• [Activity]: Find the string "computer" in the entries and copy each line that has it.
[[ Material for the task, beginning ]]
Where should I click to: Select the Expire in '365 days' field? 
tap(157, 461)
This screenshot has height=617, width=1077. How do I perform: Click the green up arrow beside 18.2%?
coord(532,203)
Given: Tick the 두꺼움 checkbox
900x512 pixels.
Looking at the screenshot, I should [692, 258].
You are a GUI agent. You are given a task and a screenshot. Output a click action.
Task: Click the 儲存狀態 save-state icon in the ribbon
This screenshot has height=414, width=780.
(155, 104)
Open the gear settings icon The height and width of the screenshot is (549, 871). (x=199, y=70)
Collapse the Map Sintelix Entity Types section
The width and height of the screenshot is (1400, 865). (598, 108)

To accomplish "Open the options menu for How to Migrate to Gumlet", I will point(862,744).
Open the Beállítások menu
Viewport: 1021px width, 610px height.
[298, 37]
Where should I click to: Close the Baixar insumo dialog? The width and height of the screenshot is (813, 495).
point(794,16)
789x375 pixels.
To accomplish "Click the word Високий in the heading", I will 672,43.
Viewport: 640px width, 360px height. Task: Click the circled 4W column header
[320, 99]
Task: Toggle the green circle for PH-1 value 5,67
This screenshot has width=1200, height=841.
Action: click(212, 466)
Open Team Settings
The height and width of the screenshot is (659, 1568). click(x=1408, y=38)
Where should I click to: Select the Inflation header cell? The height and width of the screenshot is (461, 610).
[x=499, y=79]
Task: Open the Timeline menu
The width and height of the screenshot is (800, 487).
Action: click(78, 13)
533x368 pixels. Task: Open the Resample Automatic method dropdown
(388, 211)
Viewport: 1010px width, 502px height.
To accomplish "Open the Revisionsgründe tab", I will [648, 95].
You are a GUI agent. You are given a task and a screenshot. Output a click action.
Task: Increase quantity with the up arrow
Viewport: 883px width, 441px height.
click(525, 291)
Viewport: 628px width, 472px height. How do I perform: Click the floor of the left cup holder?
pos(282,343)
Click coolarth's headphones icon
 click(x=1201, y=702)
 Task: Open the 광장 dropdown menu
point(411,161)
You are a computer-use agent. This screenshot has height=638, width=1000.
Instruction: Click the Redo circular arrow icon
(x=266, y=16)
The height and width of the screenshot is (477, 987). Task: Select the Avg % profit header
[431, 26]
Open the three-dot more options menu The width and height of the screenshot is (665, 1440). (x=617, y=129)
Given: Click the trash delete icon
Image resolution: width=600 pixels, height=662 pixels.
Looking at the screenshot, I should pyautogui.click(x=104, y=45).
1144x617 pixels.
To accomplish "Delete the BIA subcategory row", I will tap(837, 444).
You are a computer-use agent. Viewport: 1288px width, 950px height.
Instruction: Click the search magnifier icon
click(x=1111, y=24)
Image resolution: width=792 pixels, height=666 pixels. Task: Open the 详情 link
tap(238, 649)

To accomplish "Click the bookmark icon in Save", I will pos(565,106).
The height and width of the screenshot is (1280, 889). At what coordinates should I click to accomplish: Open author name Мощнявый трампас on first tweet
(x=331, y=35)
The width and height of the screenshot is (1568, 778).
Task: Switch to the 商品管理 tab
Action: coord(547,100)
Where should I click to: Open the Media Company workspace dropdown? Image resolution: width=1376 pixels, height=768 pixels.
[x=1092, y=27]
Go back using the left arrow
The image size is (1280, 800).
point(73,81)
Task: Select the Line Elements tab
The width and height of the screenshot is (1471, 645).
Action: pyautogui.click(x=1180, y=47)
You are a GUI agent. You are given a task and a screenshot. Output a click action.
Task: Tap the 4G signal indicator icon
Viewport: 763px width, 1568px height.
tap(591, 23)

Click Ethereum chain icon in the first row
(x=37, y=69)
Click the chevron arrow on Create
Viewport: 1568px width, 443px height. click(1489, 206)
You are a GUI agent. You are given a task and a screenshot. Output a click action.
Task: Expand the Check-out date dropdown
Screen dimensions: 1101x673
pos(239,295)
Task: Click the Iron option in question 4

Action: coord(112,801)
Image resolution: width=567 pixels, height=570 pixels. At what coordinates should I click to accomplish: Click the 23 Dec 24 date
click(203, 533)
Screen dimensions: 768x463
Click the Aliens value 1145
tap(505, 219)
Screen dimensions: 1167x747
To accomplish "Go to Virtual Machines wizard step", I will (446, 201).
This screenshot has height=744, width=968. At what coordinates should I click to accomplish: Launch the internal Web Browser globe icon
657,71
[[ Material for the task, end ]]
• [Reply]:
You are a computer-use agent. This screenshot has height=638, width=1000.
You are a computer-use agent. Viewport: 1288px width, 950px height.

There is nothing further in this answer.